About 168 pastoralists were evicted from Bugana in Buliisa district in 2010, an act that compelled them to file a civil suit against Gen. David Tinyefuza who headed the operation, the Attorney General and one other.
Headed by Grace Bamurangye Bororoza, the pastoralists formed a group called “Aberwanaho Buliisa Development Group.”
Represented by Mukasa-Lugalambi advocates and solicitors, the then Masindi High Court judge Ralph W. Ochan ruled in the pastoralists’ favor in 2013 and a compensation of over Shs300 million was to be paid to all the affected families.
Speaking to our over the weekend, Bororoza said that Lugalambi was in charge of following up the compensation money.

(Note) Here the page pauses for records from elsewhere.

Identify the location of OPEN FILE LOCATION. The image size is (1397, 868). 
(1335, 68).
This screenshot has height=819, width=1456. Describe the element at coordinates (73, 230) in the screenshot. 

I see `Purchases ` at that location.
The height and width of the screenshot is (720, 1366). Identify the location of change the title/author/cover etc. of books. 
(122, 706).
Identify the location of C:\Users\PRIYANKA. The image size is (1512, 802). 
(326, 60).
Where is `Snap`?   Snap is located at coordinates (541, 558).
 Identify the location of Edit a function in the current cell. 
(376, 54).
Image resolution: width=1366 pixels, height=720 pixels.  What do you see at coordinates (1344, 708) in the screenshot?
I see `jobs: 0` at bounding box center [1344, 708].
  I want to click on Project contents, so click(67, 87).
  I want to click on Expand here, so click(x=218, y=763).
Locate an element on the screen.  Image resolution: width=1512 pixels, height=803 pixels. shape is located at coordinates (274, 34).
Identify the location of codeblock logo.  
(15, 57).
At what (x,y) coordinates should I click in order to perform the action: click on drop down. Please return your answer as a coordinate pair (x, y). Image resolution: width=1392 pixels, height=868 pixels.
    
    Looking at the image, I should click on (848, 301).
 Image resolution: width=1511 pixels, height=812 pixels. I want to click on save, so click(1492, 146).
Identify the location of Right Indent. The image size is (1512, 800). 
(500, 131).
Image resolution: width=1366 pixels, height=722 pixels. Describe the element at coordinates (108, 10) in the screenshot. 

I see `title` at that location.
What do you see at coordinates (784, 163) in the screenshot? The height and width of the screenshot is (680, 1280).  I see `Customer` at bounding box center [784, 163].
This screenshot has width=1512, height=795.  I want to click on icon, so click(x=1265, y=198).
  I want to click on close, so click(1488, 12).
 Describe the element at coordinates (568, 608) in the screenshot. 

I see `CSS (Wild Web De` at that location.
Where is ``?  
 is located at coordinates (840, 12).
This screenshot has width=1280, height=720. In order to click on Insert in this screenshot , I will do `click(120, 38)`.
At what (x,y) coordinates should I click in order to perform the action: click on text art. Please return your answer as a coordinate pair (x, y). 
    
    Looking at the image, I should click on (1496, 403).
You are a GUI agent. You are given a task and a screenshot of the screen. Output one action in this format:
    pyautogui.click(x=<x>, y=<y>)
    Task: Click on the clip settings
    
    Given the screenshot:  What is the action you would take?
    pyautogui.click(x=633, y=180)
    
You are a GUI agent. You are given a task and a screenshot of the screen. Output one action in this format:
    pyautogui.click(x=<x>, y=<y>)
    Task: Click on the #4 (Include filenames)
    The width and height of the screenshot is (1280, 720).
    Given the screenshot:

Bororoza explained that, in August 2016, she went to the Ministry of Justice to remind them of their pledge, only to be told that an amount of Shs191 million had been paid to Lugalambi in May the same year. A copy of the Electronic Fund transfer attained by our reporter clearly indicates the amount received.
Bororoza and the group searched for another legal representative and finally settled on Hussein Kashillingi Rugaba, of Kashillingi, Rugaba and Associates, whom the group officially presented to the Justice ministry as their new lawyer and terminated the services of Lugalambi.
She said that, many attempts to get the money from Lugalambi were futile.
In November last year, the ministry paid more Shs50m through Kashillingi and Bororoza said the money was delivered to the affected people.
However, on Tuesday last week, New Vision published a story titled, “AG sued over pastoralists compensation,” in which Lugalambi alleged that the Attorney General paid a wrong law firm which did not represent the affected people.
Boroza however states that: “Lugalambi is now coming up with excuses to find ways of diverting us and fail to clear our money. He has been conspiring with some two affected people to steal that money but we are aware of all his tricks.”
On February 10th, this year, Bororoza said that a group of 80 pastoralists camped at Lugalambi’s offices in Kampala and caused his arrest after the Uganda Law Council, where the group had sought help, ordered him to pay the money.
Lugalambi was released on police bond on February 13th after making an agreement that he would pay the amount in question by March 6th, this year, an agreement that has been seen by our reporter.
Lugalambi offered Shs8m as transport refund to the 80 people who had come from Buliisa, with an initial deposit of Shs5.8m, promising to clear the transport balance by February 14th. In the agreement, he clearly stated that, the transport refund wasn’t part of the Shs191m he owes them.
Bororoza said: “If he does not pay the money by March 6th, we shall take him back to Police and impose and interest on the money he is holding.”